- [WORK REQUEST]
Render the rows as a JSON list of strings with one string per line, omitting blank lines. Cover only the lines from the one containing "The image size is (466, 1100)." through the end of the rows, both ends included.

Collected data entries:
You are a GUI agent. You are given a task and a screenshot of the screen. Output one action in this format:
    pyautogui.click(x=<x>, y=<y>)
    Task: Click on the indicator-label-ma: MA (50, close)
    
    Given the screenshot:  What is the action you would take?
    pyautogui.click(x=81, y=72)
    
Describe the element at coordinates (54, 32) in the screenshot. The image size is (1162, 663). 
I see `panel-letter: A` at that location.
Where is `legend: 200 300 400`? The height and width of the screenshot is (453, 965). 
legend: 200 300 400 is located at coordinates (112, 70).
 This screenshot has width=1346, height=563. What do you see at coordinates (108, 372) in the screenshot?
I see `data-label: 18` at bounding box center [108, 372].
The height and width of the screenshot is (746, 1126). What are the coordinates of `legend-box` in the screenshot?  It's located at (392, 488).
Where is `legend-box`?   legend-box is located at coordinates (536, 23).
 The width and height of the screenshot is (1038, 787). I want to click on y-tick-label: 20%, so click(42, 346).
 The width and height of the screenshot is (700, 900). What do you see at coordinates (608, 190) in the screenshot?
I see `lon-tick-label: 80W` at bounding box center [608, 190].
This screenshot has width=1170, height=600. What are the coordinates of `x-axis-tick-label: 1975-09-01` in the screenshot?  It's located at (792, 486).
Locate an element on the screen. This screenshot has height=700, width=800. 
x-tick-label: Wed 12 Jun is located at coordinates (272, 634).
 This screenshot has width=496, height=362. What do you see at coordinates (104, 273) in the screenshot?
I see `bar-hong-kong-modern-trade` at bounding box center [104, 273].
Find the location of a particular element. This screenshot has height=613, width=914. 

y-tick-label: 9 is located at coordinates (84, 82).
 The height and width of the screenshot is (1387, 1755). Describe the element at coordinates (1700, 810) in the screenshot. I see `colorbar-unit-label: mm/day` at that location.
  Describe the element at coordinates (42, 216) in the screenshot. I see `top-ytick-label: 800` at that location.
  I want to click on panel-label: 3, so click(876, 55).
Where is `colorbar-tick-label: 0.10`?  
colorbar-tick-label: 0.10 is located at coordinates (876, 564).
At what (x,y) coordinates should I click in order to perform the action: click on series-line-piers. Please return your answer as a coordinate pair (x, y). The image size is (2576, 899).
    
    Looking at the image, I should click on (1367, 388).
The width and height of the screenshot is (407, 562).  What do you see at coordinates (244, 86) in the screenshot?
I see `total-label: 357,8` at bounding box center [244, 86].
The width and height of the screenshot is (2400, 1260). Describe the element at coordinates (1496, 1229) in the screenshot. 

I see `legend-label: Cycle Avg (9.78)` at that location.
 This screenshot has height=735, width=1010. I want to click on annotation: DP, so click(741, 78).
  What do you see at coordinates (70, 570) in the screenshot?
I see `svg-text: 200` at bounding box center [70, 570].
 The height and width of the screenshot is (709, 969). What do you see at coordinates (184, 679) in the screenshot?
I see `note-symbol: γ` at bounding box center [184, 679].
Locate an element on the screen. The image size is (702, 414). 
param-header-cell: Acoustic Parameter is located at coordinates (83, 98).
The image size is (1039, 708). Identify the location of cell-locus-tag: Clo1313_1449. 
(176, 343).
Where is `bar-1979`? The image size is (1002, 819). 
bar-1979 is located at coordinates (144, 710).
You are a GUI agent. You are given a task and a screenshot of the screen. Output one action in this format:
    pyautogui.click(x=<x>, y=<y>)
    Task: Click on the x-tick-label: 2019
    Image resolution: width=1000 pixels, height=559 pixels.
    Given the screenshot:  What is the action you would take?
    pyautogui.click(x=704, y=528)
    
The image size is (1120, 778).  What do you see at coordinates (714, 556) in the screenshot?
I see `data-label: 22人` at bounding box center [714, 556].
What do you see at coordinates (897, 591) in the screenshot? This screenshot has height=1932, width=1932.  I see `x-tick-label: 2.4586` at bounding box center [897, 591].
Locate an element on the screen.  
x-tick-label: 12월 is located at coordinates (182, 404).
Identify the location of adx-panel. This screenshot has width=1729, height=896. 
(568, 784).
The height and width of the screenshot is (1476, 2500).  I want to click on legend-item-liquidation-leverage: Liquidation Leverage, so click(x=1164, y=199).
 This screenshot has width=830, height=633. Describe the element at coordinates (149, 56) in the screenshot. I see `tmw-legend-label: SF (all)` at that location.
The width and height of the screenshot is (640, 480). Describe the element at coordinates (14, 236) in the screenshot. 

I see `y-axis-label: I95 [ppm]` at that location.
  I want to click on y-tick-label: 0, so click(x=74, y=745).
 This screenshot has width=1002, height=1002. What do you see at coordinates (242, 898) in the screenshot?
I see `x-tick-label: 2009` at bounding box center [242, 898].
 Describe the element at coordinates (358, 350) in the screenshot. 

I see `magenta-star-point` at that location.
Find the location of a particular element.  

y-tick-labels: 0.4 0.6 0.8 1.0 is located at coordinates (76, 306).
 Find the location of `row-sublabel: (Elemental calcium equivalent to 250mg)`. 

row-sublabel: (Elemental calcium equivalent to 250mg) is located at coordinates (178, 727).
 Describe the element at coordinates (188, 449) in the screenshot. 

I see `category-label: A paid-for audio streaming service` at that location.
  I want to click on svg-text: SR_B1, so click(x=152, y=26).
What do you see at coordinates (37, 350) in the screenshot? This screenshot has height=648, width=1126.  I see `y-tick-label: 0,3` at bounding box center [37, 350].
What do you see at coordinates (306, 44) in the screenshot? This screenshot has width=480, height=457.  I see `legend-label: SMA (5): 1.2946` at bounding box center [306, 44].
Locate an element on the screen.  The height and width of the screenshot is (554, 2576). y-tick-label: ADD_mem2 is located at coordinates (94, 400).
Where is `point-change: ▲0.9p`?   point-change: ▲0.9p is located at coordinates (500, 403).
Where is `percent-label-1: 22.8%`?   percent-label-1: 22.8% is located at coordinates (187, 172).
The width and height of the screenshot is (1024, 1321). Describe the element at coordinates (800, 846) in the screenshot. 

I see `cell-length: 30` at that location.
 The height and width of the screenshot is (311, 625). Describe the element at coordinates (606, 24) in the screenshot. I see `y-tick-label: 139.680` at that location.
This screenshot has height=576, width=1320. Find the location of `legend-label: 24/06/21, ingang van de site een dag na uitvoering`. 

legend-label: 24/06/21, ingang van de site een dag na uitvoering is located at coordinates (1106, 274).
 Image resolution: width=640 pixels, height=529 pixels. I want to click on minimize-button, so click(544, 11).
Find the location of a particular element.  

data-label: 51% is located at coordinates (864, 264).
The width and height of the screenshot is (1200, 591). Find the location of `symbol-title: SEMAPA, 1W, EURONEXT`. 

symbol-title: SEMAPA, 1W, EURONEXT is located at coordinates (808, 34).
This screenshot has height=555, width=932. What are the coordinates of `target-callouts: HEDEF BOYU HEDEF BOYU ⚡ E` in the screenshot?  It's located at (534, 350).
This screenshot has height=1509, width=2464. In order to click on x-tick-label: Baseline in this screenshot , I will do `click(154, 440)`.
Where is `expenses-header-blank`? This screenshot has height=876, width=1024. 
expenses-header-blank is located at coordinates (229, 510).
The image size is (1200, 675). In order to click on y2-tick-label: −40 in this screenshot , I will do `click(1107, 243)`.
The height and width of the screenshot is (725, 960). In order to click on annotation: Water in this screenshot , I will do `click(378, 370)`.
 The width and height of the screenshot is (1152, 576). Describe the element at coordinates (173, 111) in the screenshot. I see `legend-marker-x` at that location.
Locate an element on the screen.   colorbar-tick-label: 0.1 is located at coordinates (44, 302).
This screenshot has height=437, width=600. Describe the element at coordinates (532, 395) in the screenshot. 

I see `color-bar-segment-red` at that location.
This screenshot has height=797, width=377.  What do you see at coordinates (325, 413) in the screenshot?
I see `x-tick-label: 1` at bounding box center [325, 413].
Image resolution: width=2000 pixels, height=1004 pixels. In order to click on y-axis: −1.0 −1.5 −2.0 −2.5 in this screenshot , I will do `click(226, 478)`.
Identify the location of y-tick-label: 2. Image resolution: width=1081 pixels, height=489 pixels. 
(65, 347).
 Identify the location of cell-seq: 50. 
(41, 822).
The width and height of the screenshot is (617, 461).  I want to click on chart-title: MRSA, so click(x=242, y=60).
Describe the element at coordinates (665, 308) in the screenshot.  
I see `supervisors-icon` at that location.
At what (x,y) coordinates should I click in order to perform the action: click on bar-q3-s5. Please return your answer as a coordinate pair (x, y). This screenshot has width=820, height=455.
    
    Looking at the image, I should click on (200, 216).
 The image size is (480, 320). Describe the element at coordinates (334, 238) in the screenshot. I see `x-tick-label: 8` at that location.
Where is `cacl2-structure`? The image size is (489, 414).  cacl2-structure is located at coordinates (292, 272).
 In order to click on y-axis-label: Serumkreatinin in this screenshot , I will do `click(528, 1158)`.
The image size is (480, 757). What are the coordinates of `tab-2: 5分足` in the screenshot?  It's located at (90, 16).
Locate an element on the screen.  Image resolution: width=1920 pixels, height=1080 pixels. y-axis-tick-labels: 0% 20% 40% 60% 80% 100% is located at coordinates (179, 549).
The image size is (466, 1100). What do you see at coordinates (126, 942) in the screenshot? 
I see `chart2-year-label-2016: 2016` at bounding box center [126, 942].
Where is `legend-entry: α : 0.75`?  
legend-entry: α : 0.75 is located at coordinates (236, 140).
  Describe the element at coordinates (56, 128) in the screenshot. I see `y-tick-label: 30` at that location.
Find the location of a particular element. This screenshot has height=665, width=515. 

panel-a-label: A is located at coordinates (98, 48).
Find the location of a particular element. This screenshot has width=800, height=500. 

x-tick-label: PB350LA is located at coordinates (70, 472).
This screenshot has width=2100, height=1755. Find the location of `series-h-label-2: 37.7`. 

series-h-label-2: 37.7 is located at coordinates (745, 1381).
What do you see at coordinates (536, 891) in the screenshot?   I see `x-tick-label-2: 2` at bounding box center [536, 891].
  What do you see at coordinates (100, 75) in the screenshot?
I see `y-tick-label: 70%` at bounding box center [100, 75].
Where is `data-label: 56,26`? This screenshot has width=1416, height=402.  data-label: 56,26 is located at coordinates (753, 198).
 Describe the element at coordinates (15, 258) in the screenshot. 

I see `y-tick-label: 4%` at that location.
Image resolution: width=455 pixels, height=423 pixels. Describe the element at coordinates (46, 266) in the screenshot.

- [OUTPUT BELOW]
[
  "The image size is (466, 1100). What do you see at coordinates (126, 942) in the screenshot? ",
  "I see `chart2-year-label-2016: 2016` at bounding box center [126, 942].",
  "Where is `legend-entry: α : 0.75`?  ",
  "legend-entry: α : 0.75 is located at coordinates (236, 140).",
  "  Describe the element at coordinates (56, 128) in the screenshot. I see `y-tick-label: 30` at that location.",
  "Find the location of a particular element. This screenshot has height=665, width=515. ",
  "panel-a-label: A is located at coordinates (98, 48).",
  "Find the location of a particular element. This screenshot has width=800, height=500. ",
  "x-tick-label: PB350LA is located at coordinates (70, 472).",
  "This screenshot has width=2100, height=1755. Find the location of `series-h-label-2: 37.7`. ",
  "series-h-label-2: 37.7 is located at coordinates (745, 1381).",
  "What do you see at coordinates (536, 891) in the screenshot?   I see `x-tick-label-2: 2` at bounding box center [536, 891].",
  "  What do you see at coordinates (100, 75) in the screenshot?",
  "I see `y-tick-label: 70%` at bounding box center [100, 75].",
  "Where is `data-label: 56,26`? This screenshot has width=1416, height=402.  data-label: 56,26 is located at coordinates (753, 198).",
  " Describe the element at coordinates (15, 258) in the screenshot. ",
  "I see `y-tick-label: 4%` at that location.",
  "Image resolution: width=455 pixels, height=423 pixels. Describe the element at coordinates (46, 266) in the screenshot."
]